Early Use of Endoscopic Unilateral Laminectomy Combined With Bilateral Decompression in Patients With Adjacent Segment Disease After Lumbar Fusion
The purpose of this study was to investigate the safety and clinical effectiveness of endoscopic unilateral laminectomy with bilateral decompression (END-ULBD) in patients with adjacent segment disease (ASD) after lumbar fusion. We conducted a retrospective study and collected data on 9 patients with ASD after lumbar fusion who were hospitalized in our hospital from January 2021 to January 2022. All 9 patients, aged 54 to 77 years, received Endo-ULBD treatment, with an average age of 59.2 ± 3.6 years. The ASD segments are L2/3 segment 1, L3/4 segment 5, and L5/S1 segment 3. The operation time and blood loss were recorded intraoperatively. For analysis, the visual analog scale (VAS), Oswestry Disability Index (ODI), and modified MacNab Lower Extremity Pain Criteria score were recorded at the last follow-up visit. The surgery was successful in 9 patients. There was no neurological injury or dural rupture resulting in cerebrospinal fluid leakage. The average operation time was 90.25 ± 118.0 minutes, the average blood loss was 35.3 ± 5.3 mL, and the average hospitalization time was 14.4 ± 2.1 days. The results also showed that ODI and VAS scores decreased significantly 1 week after surgery. All indicators were statistically improved 1 month after surgery (P < 0.05). There was no statistically significant difference in ODI and VAS scores 1 month and 3 months after surgery. At the final follow-up, according to the modified MacNab criteria, 7 cases had excellent curative effect and 2 cases had good curative effect. In clinical practice, we found that Endod-Ulbd can be combined with a single-portal vein endoscopy for ASD patients with bilateral lower limb symptoms after lumbar fusion, providing a new option for patients.Objectives
Methods
Results
Conclusions
As China gradually enters an aging society, degenerative lumbar diseases show an increasing trend. Posterior lumbar interbody fusion surgery (PLIF) and transforaminal lumbar interbody fusion surgery (TLIF) were regular methods for the treatment of degenerative diseases like lumbar canal stenosis, lumbar instability, in past decades. In these surgeries, the mobility of surgical segments of the spine are constrained by the rigid fixation of the pedicle screw. Therefore, the stress of adjacent segments become more concentrated inevitably, accelerating their degeneration.
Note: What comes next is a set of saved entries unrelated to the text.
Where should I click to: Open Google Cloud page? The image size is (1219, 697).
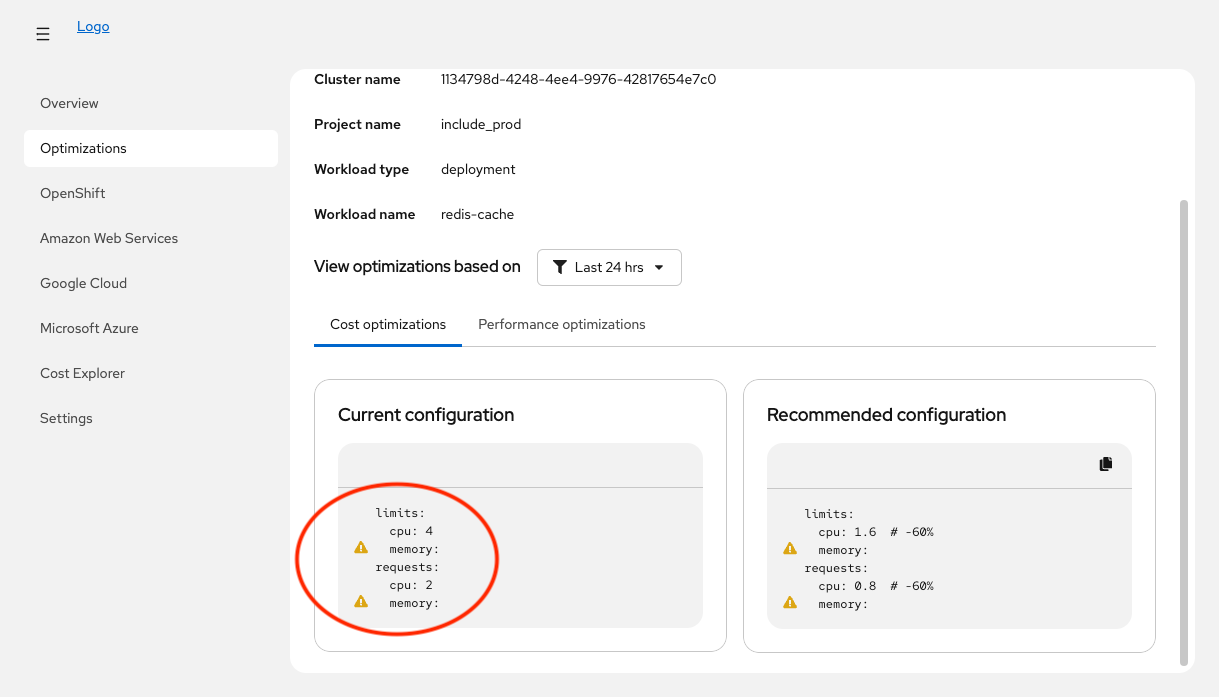tap(83, 283)
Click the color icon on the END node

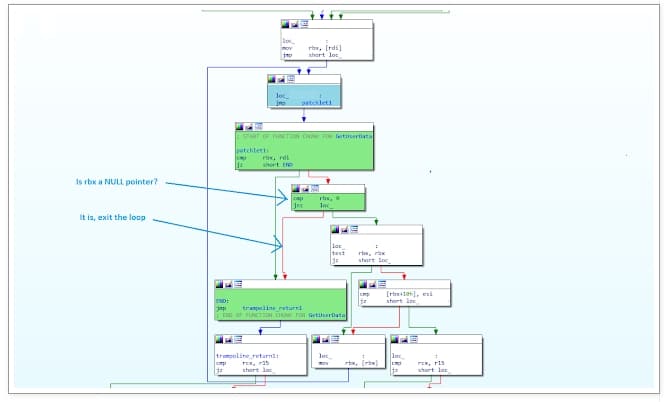click(x=219, y=285)
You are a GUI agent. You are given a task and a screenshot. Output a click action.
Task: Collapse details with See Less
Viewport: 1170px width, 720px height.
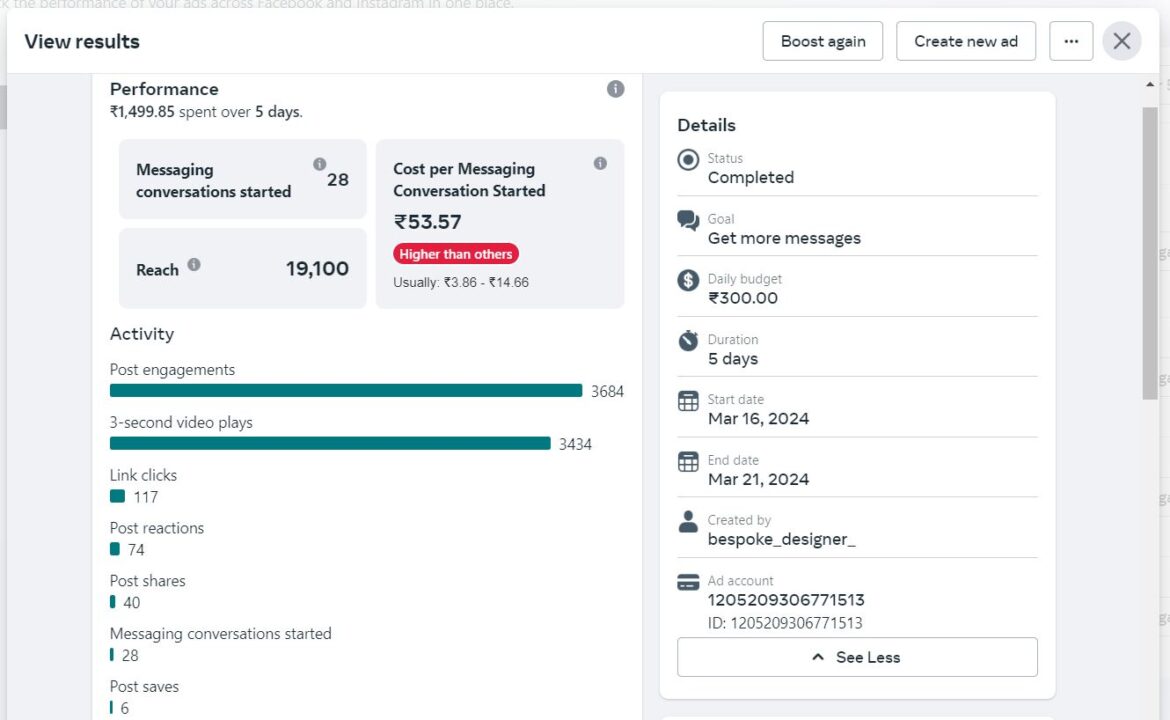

In terms of radiology, these degenerative diseases manifest as disc herniation, spinal stenosis, spondylolisthesis, instability, scoliosis, and vertebral compressive fractures,1,2 and have an incidence rate of 5.9% per year. The Adjacent Segment Disease (ASD) refers to the degeneration of the imaging findings at the proximal and/or distal ends of the fused segments and their corresponding clinical syndromes. The most common form of ASD is lumbar disc herniation combined with spinal stenosis. The operating rate is 1.8% per year. The course of the disease is protracted and the effect of conservative treatment is uncertain. Traditional surgeries in these patients, such as open fusion and lumbar fusion, can result in irreversible soft tissue damage around the spine, avulsion, and postoperative scarring. In addition, older patients often refuse further major surgery due to the risk of wound infection, bleeding, cerebrospinal fluid leakage, and nerve damage. Therefore, how to solve the symptoms of ASD after posterior lumbar fusion with less trauma and improve the quality of life of patients is the focus of this study. In this study, we report satisfactory clinical outcomes in 9 cases of postlumbar fusion ASD surgery using single-channel endoscopic spine surgery. In clinical practice, we found that Endod-Ulbd can be combined with a single-portal vein endoscopy for ASD patients with bilateral lower limb symptoms after lumbar fusion, providing a new option for patients.
Clinical Data
Patient sifting
Patient inclusion criteria: (1) lumbar segmental fusion and fixation surgery; (2) accompanied by neurological symptoms and intermittent claudication in the limbs; (3) imaging confirmed spinal stenosis in the adjacent segment of the fusion segment, but no symptom recurrence at the surgical segment; (4) Conservative symptoms remain unchanged or worsen after treatment.
Patient exclusion criteria: (1) Dynamic films showing signs of lumbar instability; (2) Symptoms of cauda equina injury; (3) Symptoms and signs inconsistent with imaging records; (4) Abnormal cardiopulmonary function, coagulation disorder, or other diseases not suitable for surgery.
Data of patients
A summary of patient data is shown in Table 1. Among them, 3 were male and 6 were female, aged 54 to 77 years old, with an average age of 62.1 ± 1.2 years. The ASD segment location was L2/3 in 1 case, L3/4 in 5 cases (Fig. 1), and L5/S1 in 3 cases. The average disease duration was 9.7 ± 0.5 years. After preoperative preparation, surgery was performed on patients whose symptoms were consistent with the imaging data. Otherwise, 2 mL of lidocaine must be injected into the target intervertebral space.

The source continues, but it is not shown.